VA(Vertical Alignment)方式やTN(Twisted Nematic)方式において、液晶の配向状態、すなわち液晶を構成する液晶分子の傾きは、共通電極と画素電極との間に生じる、1対の基板に対して垂直な方向の成分を有する縦電界により規定される。そして、この縦電界により制御される液晶分子の配向状態により、画素の透過率または反射率が定まる。
【0003】
ところで、近年、液晶装置の小型化、高精細化が進み、画素ピッチが狭くなっている。画素ピッチが狭くなると、液晶の配向状態を制御する縦電界の他に、互いに隣り合う画素間で横電界が生じる。縦電界によって配向状態が制御される液晶分子に対して横電界が加わる場合、液晶分子が本来傾くべき方向とは異なる方向に傾く配向不良(リバースチルトドメイン)が発生し、表示上の不具合が生じるという問題があった。
【0004】
このような、リバースチルトドメインの問題に対応するために、遮光層及び開口部の形状を工夫してリバースチルトドメインの発生領域を視認できないようにする技術(特許文献1)や、映像信号から算出した平均輝度値が一定値以下の場合にリバースチルトドメインが発生すると判断することで設定以上の映像信号をクリップする技術(特許文献2)等が提案されている。
【先行技術文献】
【特許文献】
【0005】
【特許文献1】特開平6−34965号公報
【特許文献2】特開2009−69608号公報
【発明の概要】
【発明が解決しようとする課題】
【0006】
しかし、遮光層及び開口部の形状等の液晶パネルの構造によりリバースチルトドメインの影響を低減する方法では、開口率が低下するため、十分な輝度を得ることが出来ないという問題が生じる。

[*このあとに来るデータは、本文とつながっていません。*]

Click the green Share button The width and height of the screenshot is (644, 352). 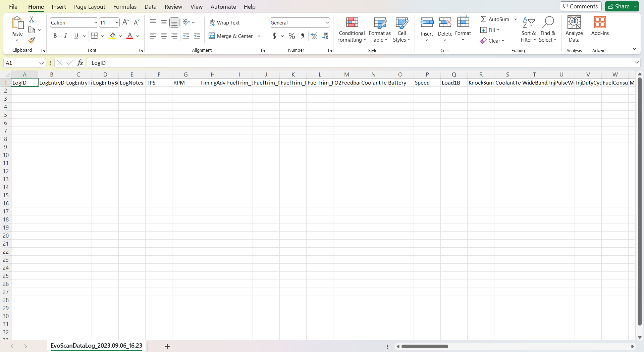coord(619,6)
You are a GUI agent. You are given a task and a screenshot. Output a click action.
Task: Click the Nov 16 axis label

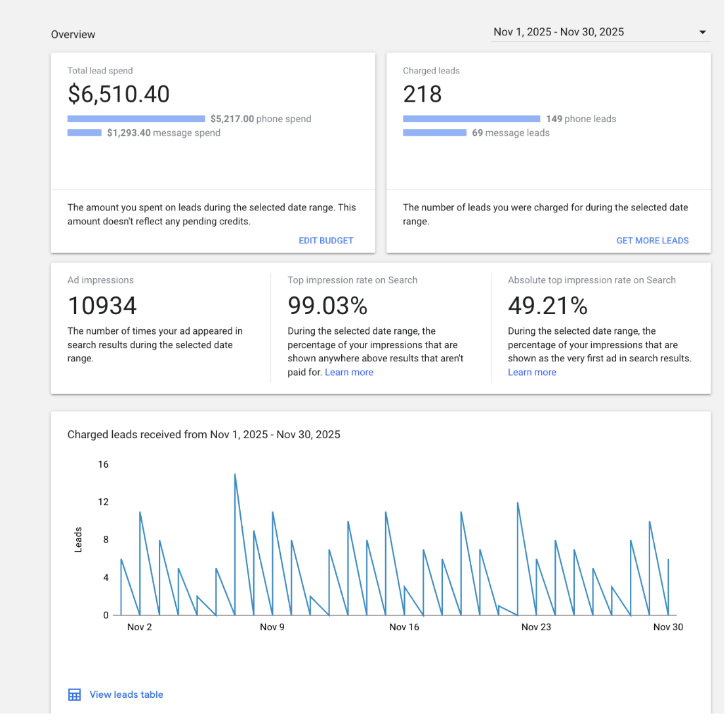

一方、映像信号をクリップする技術の場合、高階調値の映像信号を液晶パネルに表示できないため、画像の明るさが制限され、画像のコントラストが低下する等の表示品質の低下を招くという問題が生じる。
【0007】
そこで、本発明は、上述した事情に鑑みて、表示品質の劣化を招くことなく、リバースチルトドメインによる表示不具合の発生を防止・低減させることを解決課題とする。
【課題を解決するための手段】
【0008】
上述した課題を解決するため、本発明に係る液晶表示装置は、複数の走査線と、複数のデータ線と、前記複数の走査線と前記複数の走査線との交差に対応して設けられた複数の画素と、映像信号に基づいて、表示すべき階調となるように前記複数の画素の各々の透過率を規定するデータ信号を生成する映像処理回路と、前記複数のデータ線に前記データ信号を供給するデータ線駆動回路と、前記複数の走査線を駆動する走査線駆動回路とを備え、表示面に垂直な方向から見て前記データ信号に基づいて液晶分子が変位する方向を明視方向とした場合、前記映像処理回路は、前記複数の画素のうち一の画素の液晶に印加される印加電圧が第1電圧より小さく、かつ、当該一の画素に対して明視方向と逆方向に位置する画素の液晶に印加される印加電圧が前記第1電圧より大きい第2電圧以上となる場合に、前記一の画素の液晶に印加される電圧が前記第1電圧となるように補正して前記データ信号を生成することを特徴とする。
【0009】
この発明によれば、液晶に印加される印加電圧が第1電圧よりも小さな画素(暗画素)と、液晶に印加される印加電圧が第1電圧よりも大きい第2電圧以上となる画素(明画素)とが隣り合う場合に、当該暗画素の液晶に印加される印加電圧を第1電圧となるように補正を行う。このような補正を行うことにより、補正をしない場合に比べて、これら2つの画素の間に生じる横電界を小さくすることができると共に、当該暗画素に生じる縦電界を大きくすることができる。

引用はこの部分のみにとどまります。